(Stored data)
+++
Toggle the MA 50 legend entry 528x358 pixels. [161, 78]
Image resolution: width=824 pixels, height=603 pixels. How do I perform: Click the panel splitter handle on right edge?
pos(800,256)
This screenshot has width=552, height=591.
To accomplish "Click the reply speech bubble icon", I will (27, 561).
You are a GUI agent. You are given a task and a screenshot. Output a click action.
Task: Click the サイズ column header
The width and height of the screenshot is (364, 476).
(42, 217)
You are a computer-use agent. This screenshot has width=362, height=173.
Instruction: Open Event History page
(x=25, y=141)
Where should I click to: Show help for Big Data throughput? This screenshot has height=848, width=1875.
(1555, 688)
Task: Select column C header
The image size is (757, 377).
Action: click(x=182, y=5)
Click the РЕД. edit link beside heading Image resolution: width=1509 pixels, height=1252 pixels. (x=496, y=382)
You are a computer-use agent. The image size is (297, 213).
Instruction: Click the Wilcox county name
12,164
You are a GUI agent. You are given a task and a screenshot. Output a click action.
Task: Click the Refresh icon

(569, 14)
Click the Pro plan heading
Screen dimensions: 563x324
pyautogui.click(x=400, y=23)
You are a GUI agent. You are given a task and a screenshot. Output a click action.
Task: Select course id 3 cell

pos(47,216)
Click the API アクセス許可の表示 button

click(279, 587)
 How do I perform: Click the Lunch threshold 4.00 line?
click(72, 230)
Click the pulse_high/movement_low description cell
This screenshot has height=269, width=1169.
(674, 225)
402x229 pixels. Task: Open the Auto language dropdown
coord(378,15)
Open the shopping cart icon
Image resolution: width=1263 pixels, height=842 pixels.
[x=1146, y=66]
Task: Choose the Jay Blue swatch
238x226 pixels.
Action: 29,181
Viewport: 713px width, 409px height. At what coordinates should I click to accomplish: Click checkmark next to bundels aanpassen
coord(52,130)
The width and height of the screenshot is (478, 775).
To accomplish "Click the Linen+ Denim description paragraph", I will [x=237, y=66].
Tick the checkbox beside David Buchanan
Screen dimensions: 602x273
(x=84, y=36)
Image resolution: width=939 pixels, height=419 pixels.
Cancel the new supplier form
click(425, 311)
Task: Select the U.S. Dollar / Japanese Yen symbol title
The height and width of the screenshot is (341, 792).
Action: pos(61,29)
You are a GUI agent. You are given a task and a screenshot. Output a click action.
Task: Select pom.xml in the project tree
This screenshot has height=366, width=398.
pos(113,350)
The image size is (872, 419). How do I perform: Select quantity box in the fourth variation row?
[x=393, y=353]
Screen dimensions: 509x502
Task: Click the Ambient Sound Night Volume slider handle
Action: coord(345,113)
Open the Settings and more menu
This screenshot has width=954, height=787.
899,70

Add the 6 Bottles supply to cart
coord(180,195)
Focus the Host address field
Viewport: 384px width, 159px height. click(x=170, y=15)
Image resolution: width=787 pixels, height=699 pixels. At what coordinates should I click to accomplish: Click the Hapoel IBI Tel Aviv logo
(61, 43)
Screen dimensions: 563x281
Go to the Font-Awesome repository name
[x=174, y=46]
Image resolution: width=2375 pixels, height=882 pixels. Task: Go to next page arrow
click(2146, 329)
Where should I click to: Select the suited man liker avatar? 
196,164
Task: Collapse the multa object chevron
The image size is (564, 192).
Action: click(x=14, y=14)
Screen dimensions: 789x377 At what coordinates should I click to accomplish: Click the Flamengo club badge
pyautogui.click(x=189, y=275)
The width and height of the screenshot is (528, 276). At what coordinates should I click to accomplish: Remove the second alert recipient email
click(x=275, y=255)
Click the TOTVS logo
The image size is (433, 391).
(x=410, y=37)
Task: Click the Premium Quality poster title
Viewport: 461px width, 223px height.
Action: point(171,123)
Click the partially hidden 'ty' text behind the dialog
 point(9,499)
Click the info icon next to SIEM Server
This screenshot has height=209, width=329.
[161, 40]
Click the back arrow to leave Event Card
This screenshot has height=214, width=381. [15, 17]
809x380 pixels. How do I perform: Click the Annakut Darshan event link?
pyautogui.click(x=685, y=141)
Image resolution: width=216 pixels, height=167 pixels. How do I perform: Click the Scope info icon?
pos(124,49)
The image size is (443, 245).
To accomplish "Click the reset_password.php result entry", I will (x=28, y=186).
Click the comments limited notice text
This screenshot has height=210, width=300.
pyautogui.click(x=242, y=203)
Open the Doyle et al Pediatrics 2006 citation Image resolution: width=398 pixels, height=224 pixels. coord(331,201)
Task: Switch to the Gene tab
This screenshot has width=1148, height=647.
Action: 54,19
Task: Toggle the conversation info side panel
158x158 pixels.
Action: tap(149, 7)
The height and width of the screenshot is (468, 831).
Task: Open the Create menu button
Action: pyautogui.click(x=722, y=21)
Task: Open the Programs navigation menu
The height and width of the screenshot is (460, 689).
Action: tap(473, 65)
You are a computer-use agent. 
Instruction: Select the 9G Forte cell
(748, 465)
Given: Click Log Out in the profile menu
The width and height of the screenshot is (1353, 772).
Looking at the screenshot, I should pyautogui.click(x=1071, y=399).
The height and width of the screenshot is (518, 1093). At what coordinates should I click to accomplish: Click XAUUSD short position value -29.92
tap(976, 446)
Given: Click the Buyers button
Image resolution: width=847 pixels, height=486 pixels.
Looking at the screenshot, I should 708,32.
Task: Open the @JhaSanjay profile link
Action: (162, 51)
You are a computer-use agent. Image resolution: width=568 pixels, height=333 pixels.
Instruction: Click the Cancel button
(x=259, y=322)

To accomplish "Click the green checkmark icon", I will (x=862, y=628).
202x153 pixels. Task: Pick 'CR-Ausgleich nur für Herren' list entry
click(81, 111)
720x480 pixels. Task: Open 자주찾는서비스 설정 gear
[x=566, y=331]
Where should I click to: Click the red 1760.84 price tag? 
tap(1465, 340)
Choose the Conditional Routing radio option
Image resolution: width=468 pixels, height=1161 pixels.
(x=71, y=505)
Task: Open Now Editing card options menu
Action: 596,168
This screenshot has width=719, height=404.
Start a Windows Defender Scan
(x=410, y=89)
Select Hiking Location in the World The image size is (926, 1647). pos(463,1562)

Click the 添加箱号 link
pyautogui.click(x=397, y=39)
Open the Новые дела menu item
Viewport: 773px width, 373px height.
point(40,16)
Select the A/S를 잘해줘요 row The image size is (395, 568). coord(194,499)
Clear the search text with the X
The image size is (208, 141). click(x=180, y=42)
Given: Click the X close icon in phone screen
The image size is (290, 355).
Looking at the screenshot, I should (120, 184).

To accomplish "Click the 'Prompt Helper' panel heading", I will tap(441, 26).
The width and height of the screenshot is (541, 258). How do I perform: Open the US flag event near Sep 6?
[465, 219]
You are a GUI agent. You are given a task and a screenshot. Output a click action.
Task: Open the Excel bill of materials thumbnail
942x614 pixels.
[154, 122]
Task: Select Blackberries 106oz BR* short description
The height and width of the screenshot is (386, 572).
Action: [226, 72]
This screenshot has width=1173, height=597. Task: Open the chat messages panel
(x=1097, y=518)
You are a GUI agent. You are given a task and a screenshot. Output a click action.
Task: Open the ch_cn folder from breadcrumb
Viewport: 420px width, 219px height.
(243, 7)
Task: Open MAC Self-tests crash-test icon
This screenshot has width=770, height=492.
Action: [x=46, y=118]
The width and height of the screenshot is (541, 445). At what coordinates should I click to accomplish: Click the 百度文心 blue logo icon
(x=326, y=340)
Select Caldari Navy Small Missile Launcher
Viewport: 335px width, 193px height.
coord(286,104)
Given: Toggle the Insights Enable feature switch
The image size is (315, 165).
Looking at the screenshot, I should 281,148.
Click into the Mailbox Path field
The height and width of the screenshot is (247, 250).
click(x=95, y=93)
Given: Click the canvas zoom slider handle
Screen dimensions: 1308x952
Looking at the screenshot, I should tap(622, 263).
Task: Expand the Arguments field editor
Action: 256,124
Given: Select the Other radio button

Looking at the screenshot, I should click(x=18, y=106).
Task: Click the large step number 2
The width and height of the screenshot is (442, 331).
+++
For the word "Toggle", count the lines in the records that contain it. Give the number and no other words.

3